**Work request**
All of the entries should be written out again exactly.

**Supplied records**

-=-=-

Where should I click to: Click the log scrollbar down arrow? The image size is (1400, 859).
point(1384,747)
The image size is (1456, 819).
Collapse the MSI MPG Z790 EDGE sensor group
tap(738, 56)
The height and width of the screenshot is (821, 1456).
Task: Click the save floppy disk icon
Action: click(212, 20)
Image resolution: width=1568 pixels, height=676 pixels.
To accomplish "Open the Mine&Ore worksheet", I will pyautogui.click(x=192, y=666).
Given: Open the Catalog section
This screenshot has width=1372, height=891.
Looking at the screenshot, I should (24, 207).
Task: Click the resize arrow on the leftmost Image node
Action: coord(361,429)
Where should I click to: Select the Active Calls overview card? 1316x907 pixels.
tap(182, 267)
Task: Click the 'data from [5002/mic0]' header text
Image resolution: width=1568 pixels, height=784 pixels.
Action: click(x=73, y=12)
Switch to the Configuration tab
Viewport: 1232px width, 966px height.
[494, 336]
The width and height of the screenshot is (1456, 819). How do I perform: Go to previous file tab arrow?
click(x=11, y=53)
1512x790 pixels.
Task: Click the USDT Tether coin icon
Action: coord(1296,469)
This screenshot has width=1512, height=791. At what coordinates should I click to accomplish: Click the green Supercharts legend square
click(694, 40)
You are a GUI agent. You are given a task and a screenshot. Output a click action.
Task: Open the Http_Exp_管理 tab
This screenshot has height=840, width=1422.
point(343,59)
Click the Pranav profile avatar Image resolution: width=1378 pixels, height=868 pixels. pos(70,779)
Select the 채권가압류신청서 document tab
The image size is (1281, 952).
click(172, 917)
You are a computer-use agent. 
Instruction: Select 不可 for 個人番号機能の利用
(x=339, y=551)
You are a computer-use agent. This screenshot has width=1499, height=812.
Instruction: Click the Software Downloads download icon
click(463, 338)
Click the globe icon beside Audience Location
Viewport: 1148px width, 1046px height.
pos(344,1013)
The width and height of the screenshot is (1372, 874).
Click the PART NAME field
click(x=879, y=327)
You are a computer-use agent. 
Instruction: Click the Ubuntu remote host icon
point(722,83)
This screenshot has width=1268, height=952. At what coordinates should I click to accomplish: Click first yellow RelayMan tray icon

-=-=-

**Answer to the problem**
Where should I click to: Click the log scrollbar down arrow? The image size is (1400, 859).
point(1384,747)
The image size is (1456, 819).
Collapse the MSI MPG Z790 EDGE sensor group
tap(738, 56)
The height and width of the screenshot is (821, 1456).
Task: Click the save floppy disk icon
Action: click(212, 20)
Image resolution: width=1568 pixels, height=676 pixels.
To accomplish "Open the Mine&Ore worksheet", I will pyautogui.click(x=192, y=666).
Given: Open the Catalog section
This screenshot has width=1372, height=891.
Looking at the screenshot, I should (24, 207).
Task: Click the resize arrow on the leftmost Image node
Action: coord(361,429)
Where should I click to: Select the Active Calls overview card? 1316x907 pixels.
tap(182, 267)
Task: Click the 'data from [5002/mic0]' header text
Image resolution: width=1568 pixels, height=784 pixels.
Action: click(x=73, y=12)
Switch to the Configuration tab
Viewport: 1232px width, 966px height.
[494, 336]
The width and height of the screenshot is (1456, 819). How do I perform: Go to previous file tab arrow?
click(x=11, y=53)
1512x790 pixels.
Task: Click the USDT Tether coin icon
Action: coord(1296,469)
This screenshot has width=1512, height=791. At what coordinates should I click to accomplish: Click the green Supercharts legend square
click(694, 40)
You are a GUI agent. You are given a task and a screenshot. Output a click action.
Task: Open the Http_Exp_管理 tab
This screenshot has height=840, width=1422.
point(343,59)
Click the Pranav profile avatar Image resolution: width=1378 pixels, height=868 pixels. pos(70,779)
Select the 채권가압류신청서 document tab
The image size is (1281, 952).
click(172, 917)
You are a computer-use agent. 
Instruction: Select 不可 for 個人番号機能の利用
(x=339, y=551)
You are a computer-use agent. This screenshot has width=1499, height=812.
Instruction: Click the Software Downloads download icon
click(463, 338)
Click the globe icon beside Audience Location
Viewport: 1148px width, 1046px height.
pos(344,1013)
The width and height of the screenshot is (1372, 874).
Click the PART NAME field
click(x=879, y=327)
You are a computer-use agent. 
Instruction: Click the Ubuntu remote host icon
point(722,83)
This screenshot has width=1268, height=952. At what coordinates should I click to accomplish: Click first yellow RelayMan tray icon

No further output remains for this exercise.